Glad you started this thread Angel..
FYI, I am a huge pork fan, and have been experimenting with all kinds of different cuts and various recipes over the years.
I make pork chops about 50 different ways now, but roasts tend to be nice and tender, and if you slow cook them properly, it can be a religious experience.
So last week I got this beautiful 2 pound shoulder roast that had just the right amount of fat. (I don't like it too lean, that's no fun)
Now I like to mix up the spices quite a bit, but wanted to try something really unique and started looking around for slow roast recipes. I found one that caught my eye, but was missing a few ingredients and decided to improvise:
The 1st step is a quick cold water rinse, and then I hammered it with generous doses of garlic powder, onion powder, coarse black pepper, and brown sugar and a little bit of garlic salt.
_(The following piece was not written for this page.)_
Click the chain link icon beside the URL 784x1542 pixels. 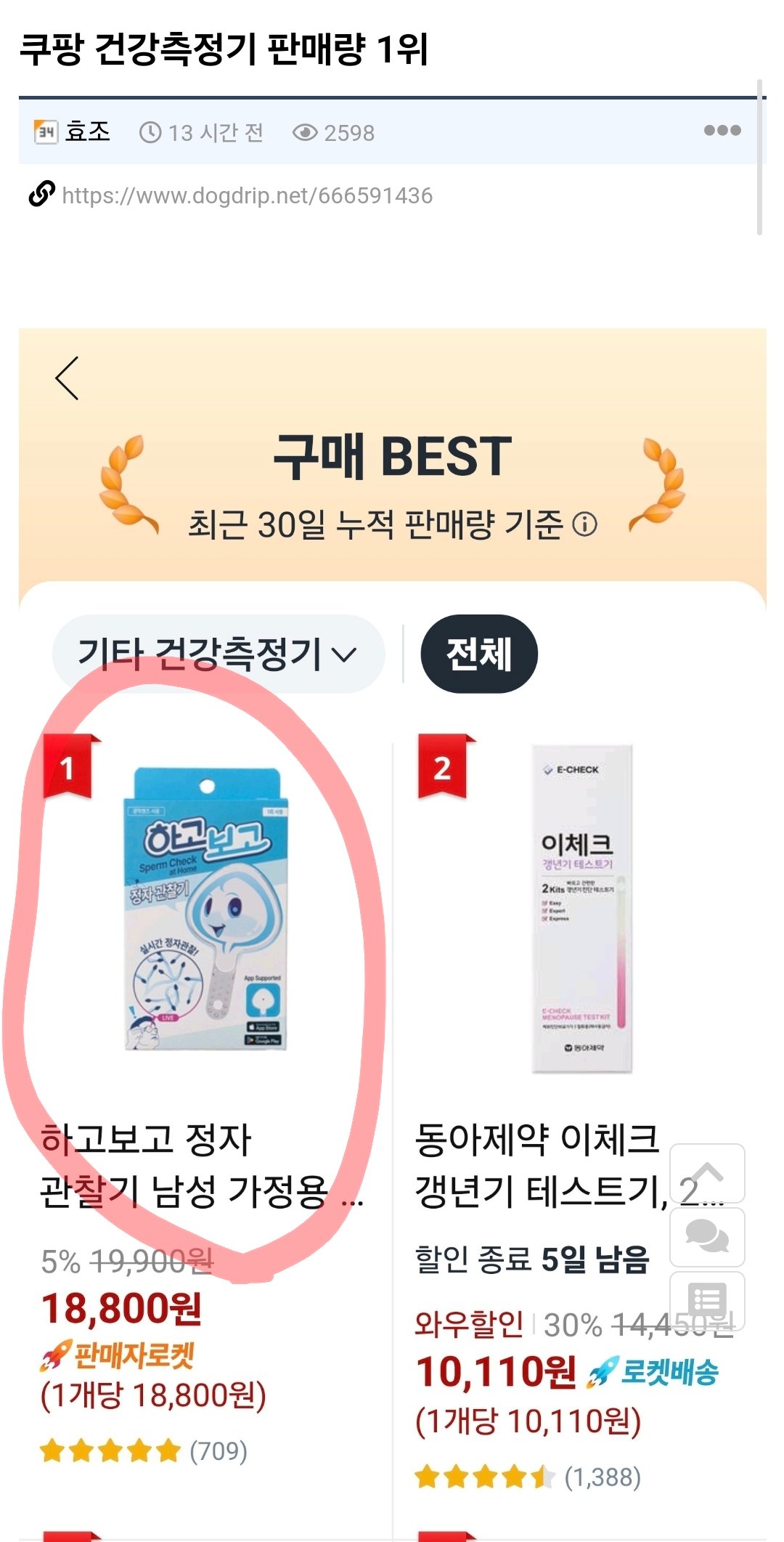coord(41,194)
Rubbed it deeply so it really soaks in the outer layer. Then I added 3 minced fresh garlic cloves and some finely diced red jalapeno peppers and made sure everything was evenly distributed on the top 2/3 of the roast.
Then I added some chopped green peppers, celery and diced red onions and layered the bottom portion of a deep roasting pan and set the roast on top, adding one cup of water and baked it for about 40 minutes uncovered.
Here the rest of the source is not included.